Drunk, stoned and on walkabout?
Australia's Aborigines are fed up with the stereotypes dogging the vast island-continent's original inhabitants and are taking on the white man where it hurts - in the glamour stakes.
Two young indigenous women have produced Australia's first all-Aborigine pin-up calendar to show the world that they are beautiful and sexy too, causing a stir in a society where centuries of prejudice mean some Australians still regard them as Stone Age relics.
"There's a lack of indigenous models in Australia. It's always your typical blond hair and blue eyes," said Liza Fraser-Gooda, 26, one of the founders of Jinnali Productions, which launched the 2001 calendar in December.
"What we're trying to do is break down those barriers and say, hey, here we are, we are beautiful, give us the opportunity and we'll show the world what the true indigenous Australians are," Fraser-Gooda told Reuters on Monday.
Aboriginal Australians have been second-class citizens since Britain set up a penal colony in 1788, having declared the continent "terra nullius," or an empty land, therefore allowing it to be claimed by the Crown as its own.
Between the 1920s and 1960s, the government imposed a policy of forced assimilation of light-skinned Aboriginal children, who were taken from their families to live in the white community.
The lot of Australia's 400,000 Aborigines - 2.1 percent of the population - has improved since they were recognised as citizens with rights in a 1967 Constitutional amendment. Previously they were administered under flora and fauna laws.
Athlete Cathy Freeman, gold medalist and home-grown star of the Sydney Olympics, gave the community's profile a huge boost at home and abroad.
But the life expectancy of Aboriginal Australians remains 20 years less than the average and many live in ghettos where drug and alcohol abuse are rife.
Fraser-Gooda and her cover-girl partner Dina Paulson, 31, say their calendar grew out of the desire to build self-confidence among young indigenous Australians, and to open doors into the white man's world of modelling and promotions.
"People think Aborigines are drunks, they go walkabout, they don't want to achieve," said Paulson.
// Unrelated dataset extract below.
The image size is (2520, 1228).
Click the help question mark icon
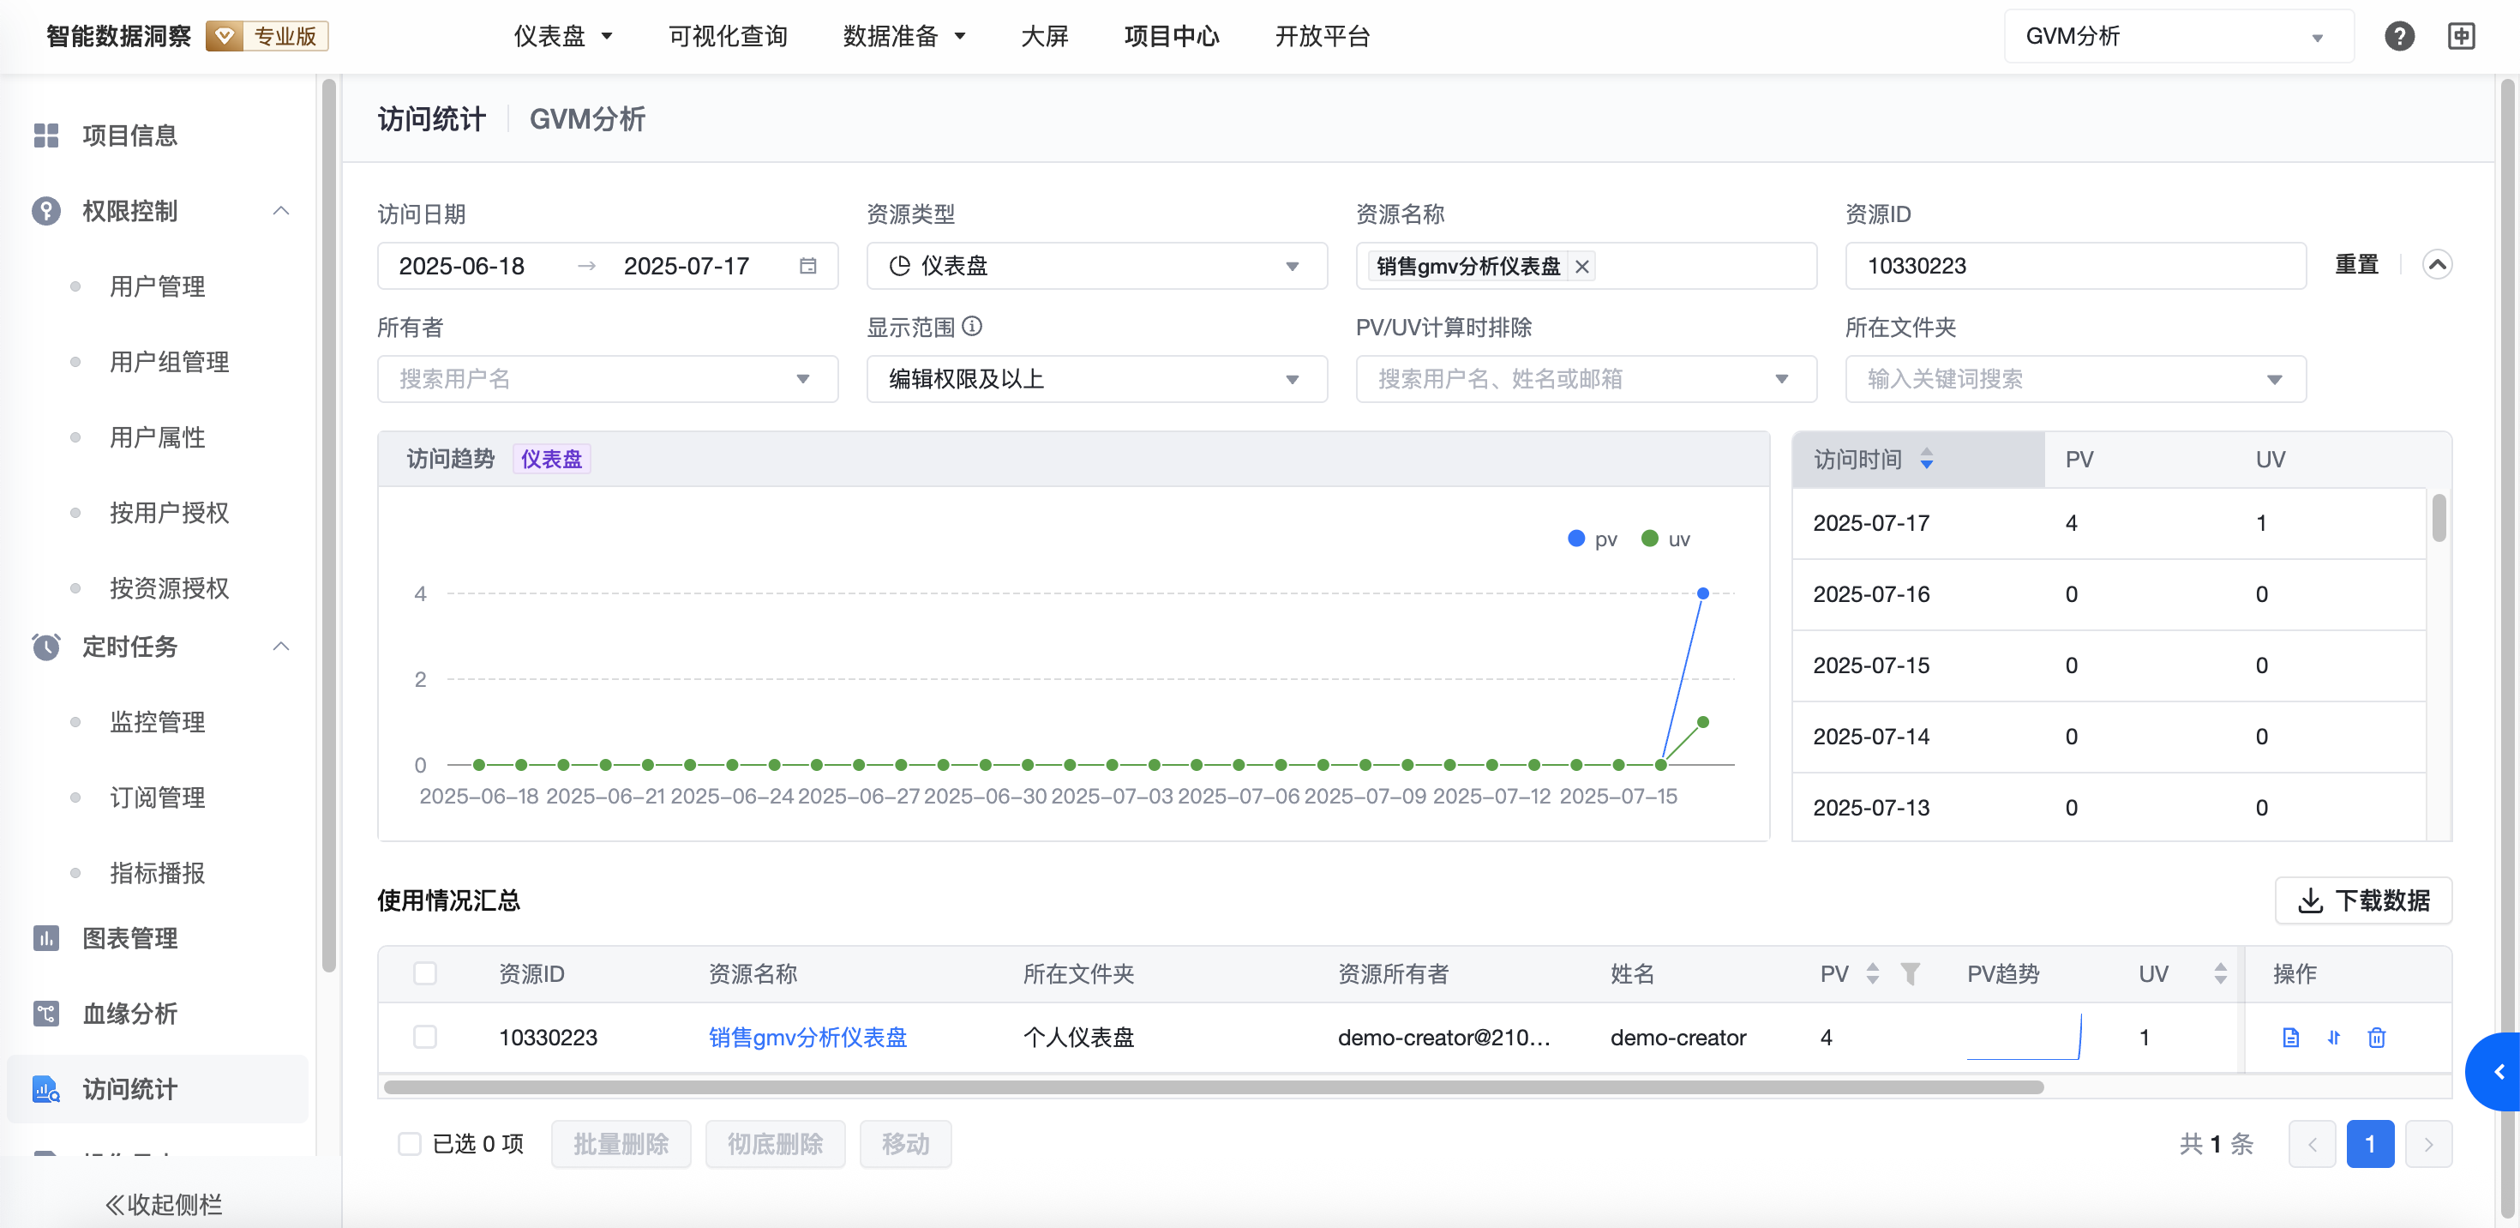click(x=2399, y=36)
The image of drugs and alcohol in the park that prevails is just not the case, said Fraser-Gooda.
"We are beautiful, we are also intelligent. We just have to go out and show ourselves that way," she said.
The calendar featuring 14 Aboriginal models was produced on a shoe-string budget. The main photographer was a first-year photography student. The sponsors were mainly Aboriginal organisations. The quality is not brilliant, but it's a start, say the producers, who aim to make it an annual issue.
The tribes and tribal totems of the models are listed, and permission was sought from tribal elders. Three had previous modelling experience, including 16-year-old Aliera French, who took part in an Australian Fashion Show tour of Europe last year. The rest were amateurs.
The calendar is being sold on the Internet through the Website of Jinnali Productions ((http://www.jinnali.com.au)) and costs A$24.45 (around US$14) including postage and sales tax.
TRADITION MEETS THE MODERN WORLD
The initial 1,000 copy print run has virtually sold out and Jinnali, which means "full moon", plans to print 1,000 more to meet demand, including orders from Europe and the United States.
The publication of Australia's first-ever Aboriginal pin-up calendar has not gone without criticism. The main complaint has been that the models "can't be Aboriginal" because they are too good-looking, or too light-skinned, a reaction that infuriates Fraser-Gooda and Paulson, as well as the models.
"The blood that runs through our veins is what makes us Aboriginal. The stories that are passed down from our elders is what makes us Aboriginal. I grew up in an Aboriginal community. I'm not anything else but an Aboriginal person," said Paulson.
As for criticism that a calendar of scantily clad models may not exactly be an affirmation of traditional Aboriginal values, Fraser-Gooda makes no apologies.
"Times are changing," she said. "We've got to learn to change with the times and have our culture in a modern way, but still respect our protocol, our culture and our values, and we've done that by acknowledging our tribes and totems." And, adds Paulson, by "getting the respect of our elders".